• [Fragmento seleccionado]
------------

En tus manos
Dios, a la intemperie
Oiremos troncharse la Giralda y estancarse el río, espeso y negro, cuajado de muerte
Tarde de apostolado

Declina la Semana Santa. Van terminando las explicaciones de los padres a sus pequeños en brazos. Los niños compiten por ver quién tiene los bolsillos diminutos llenos de estampas. Las bolas de cera de los primos que se juntan siempre para ver las cofradías han crecido un poco más este año. Y casi se acaban ya las páginas del programa donde, con tanta ilusión, dos mellizas han ido apuntando cuidadosamente cada día lo que veían y las cosas que más le gustaban, componiendo así su propia Semana Santa.
Amanece el Viernes Santo sobre un lánguido horizonte, como no queriendo separarse de la noche honda y fría. Noche vencida por la portentosa fuerza de la Esperanza, que rompió congojas de piedra en la Muralla y salvó las crecidas de abismo que tambaleaban su puente. ¿Puede la luz ser negra? Quizás sí. Dicen que van a matar a la luz. La ciudad lo teme porque, acabada la noche, como en una pesadilla, no puede terminar de despegar los párpados, hasta que la luz escarnecida asoma rota, serena y dulce, tras la espadaña. Es Viernes de mañana amputada, herida por la larga sombra de la Madrugada. La desazón corta el cuerpo de la ciudad, porque el frío de las losas del litóstrotos se ha metido por los pies dejándonos desvalidos, fríamente huérfanos en la ciudad hueca, donde la sombra acecha cada vez más cerca…
Jesús Nazareno atraviesa la tarde abrazado, casi vencido por la Cruz, sostenido en su misericordia. Y, siempre, junto a Él, la mano blanca de la Esperanza, O desprendida del puente, agarradera materna, sello fiel. Caerá pronto, y su mano bendecirá la tierra al asirse a ella, como aquella noche de Belén, cuando llegó para quedarse entre nosotros. Ya no está la sonrisa limpia de Manuel Fernández, pero su bondad y ejemplo de vida permanecen entre los suyos y se queda reflejada en la mirada frágil pero decidida de su Cristo caído. Es Viernes Santo, y la sombra que acecha marca su trazo de muerte sobre el calvario. Resuenan los versos de la secuencia del Domingo de Resurrección:
“Lucharon vida y muerte/ en singular batalla/ y, muerto el que es la vida,/ triunfante se levanta”.

------------

• [Datos proporcionados]

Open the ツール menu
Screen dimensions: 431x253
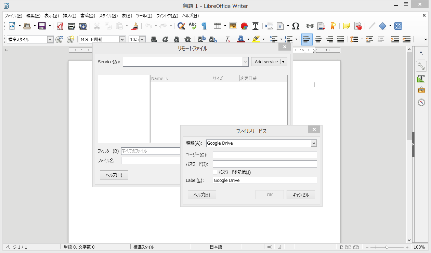(143, 15)
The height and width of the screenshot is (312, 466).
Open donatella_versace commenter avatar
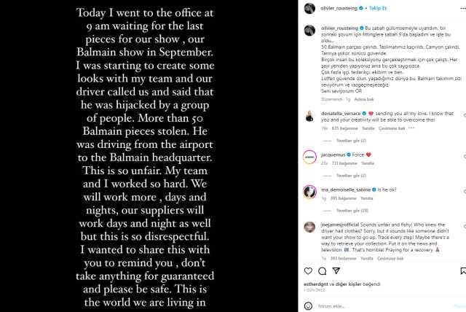(309, 117)
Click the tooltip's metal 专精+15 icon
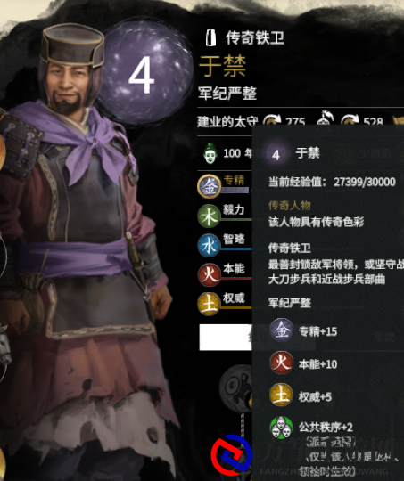 281,330
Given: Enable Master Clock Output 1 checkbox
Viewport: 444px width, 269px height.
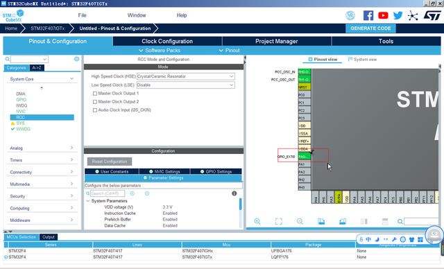Looking at the screenshot, I should (x=95, y=94).
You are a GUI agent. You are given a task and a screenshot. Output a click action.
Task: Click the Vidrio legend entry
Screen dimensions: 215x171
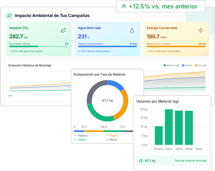coord(80,140)
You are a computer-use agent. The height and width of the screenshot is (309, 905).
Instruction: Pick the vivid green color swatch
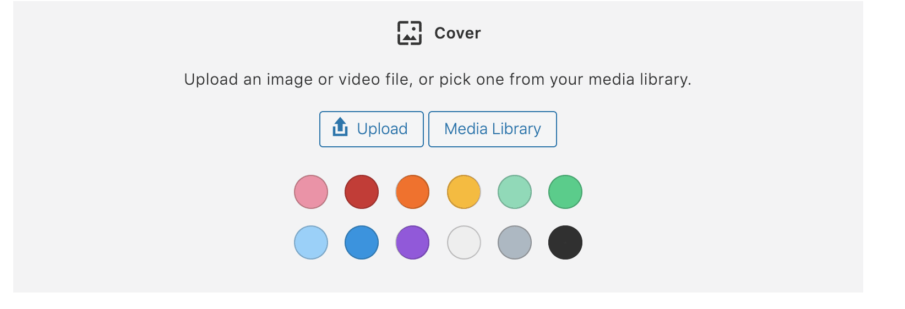pos(565,192)
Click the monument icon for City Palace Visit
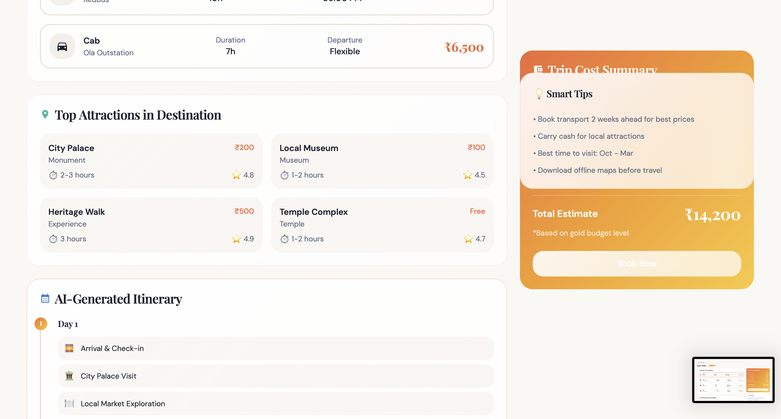The image size is (781, 419). 69,376
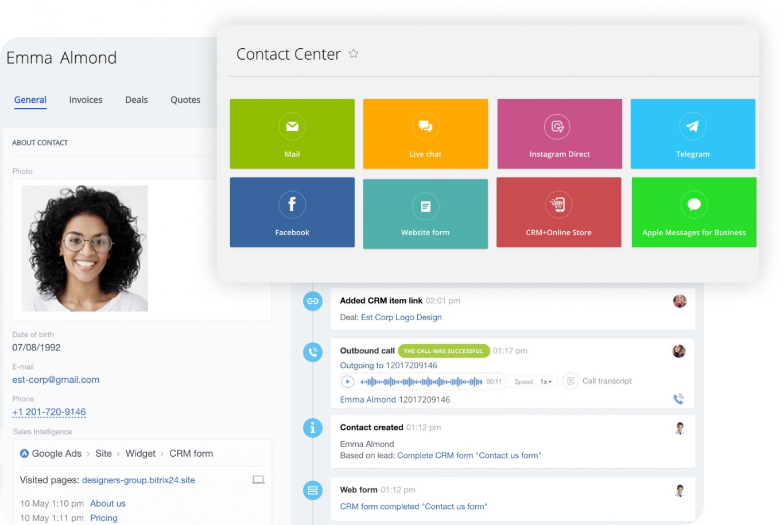Click the blue callback phone icon
The height and width of the screenshot is (525, 784).
[x=678, y=398]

------------

• [Enunciado]
Continúa el fragmento sobre el Viernes Santo a partir de los versos con que termina. Las entradas provienen de una fuente distinta a la del fragmento.

• [Resultado del ejercicio]
Ráfagas azules y blancas pugnan contra la oscuridad. La debilidad se transforma en portento, y Cristo crucificado ensancha el universo para recibir en su misericordia la conversión del buen ladrón. A esta hora, la luz está vidriosa, rara, como encharcada en un cielo devastado. Así se refleja en la mirada del Cachorro. La sombra acecha el puente, pero él se eleva y asciende llevado por su postrer suspiro, aupado por el Patrocinio de su madre niña.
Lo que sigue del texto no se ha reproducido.